01 Kasim 2018 08:59:38
Tüm paranızın üçte birini, üç ay boyunca gide gele çalan bir hırsız düşünün. Kulağa hiç hoş gelmiyor değil mi?
Fakat maalesef bugünlerde sabit gelirlilerin yaşadığı durum bu. Merkez Bankası Başkanı açıkladı:
"Tüketici enflasyonu üçüncü çeyrekte 24.5 seviyesine ulaştı. Türk Lirası bu dönemde yüzde 37 değer kaybetti."
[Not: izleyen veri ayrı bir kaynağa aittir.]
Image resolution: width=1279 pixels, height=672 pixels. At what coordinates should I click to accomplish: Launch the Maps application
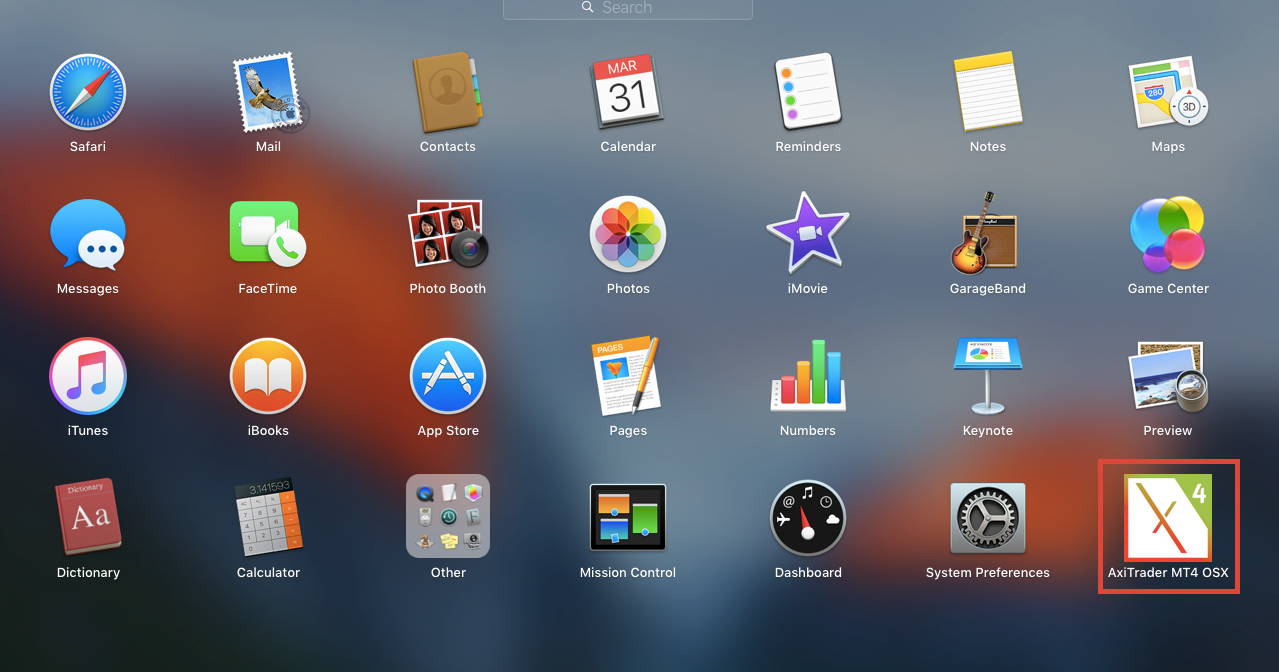point(1167,92)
Rakamları konuşmak, eskiden haftada otuz lira benzin koyduğun araba, elli liraya dolmaya başladı demekten daha havalı oluyor.
Bilmem ki bu insanlara onbinlerce liralık maaşlar bu jargonu bildiklerinden ötürü mü ödeniyor, yoksa rakamların bu noktaya gelmemesini sağlayacak kişiler olduklarından mı?
Yoksa yüzdeler ve istatistiklerle konuşmak, kötü gidişatı çaktırmadan söylemenin bir yöntemi midir diye geliyor akla.
"CUMHURİYET KAZANIMLARI KONFERANSI"
Bülent Ecevit Üniversitesi Ereğli Eğitim Fakültesi'nde düzenlenen "Cumhuriyet Kazanımları" konferansına fakülte protokolü ve öğrenciler dışında kimse katılmadı. Bendeniz de basın camiasını tek başıma temsil etme imkanı buldum.
Konuşmacı, BEÜ Tarih Bölümü akademisyeni Dr. Yücel Namal, çarpıcı tespitlerde bulundu:
"Mustafa Kemal Samsun'a giderken, İngiliz sefaretinden vize alarak yola çıktı." Kendi vatanında başkasının ülkesinden vize almak ne menem iştir?
"Osmanlı'nın amelesi bile kendi ülkesinde amelelik yapamıyordu. Fransızlar, İtalyanlar Zonguldak'ta kömür üretmek için kendi işçilerini getiriyordu, Mondros'un ardından bunlar Zonguldak'ı işgale kalkıştı" dedi. İşçileri bile kendi memleketinden olmayan bir ülkenin yıkılması doğal değil mi?
Yeni Cumhuriyetin saltanatı ve Osmanlı Devleti'nin yerini almasını değerlendirirken, "Osmanlı'yı Mustafa Kemal yıkmadı" dedi.
"Hesaplaşacaksanız, batılılarla hesaplaşın, matbaayı geç getirenlerle, beşik ulemalığını kuranlarla, ülke kaynaklarını yabancılar kapütilasyonlarla verenlerle hesaplaşın" dedi.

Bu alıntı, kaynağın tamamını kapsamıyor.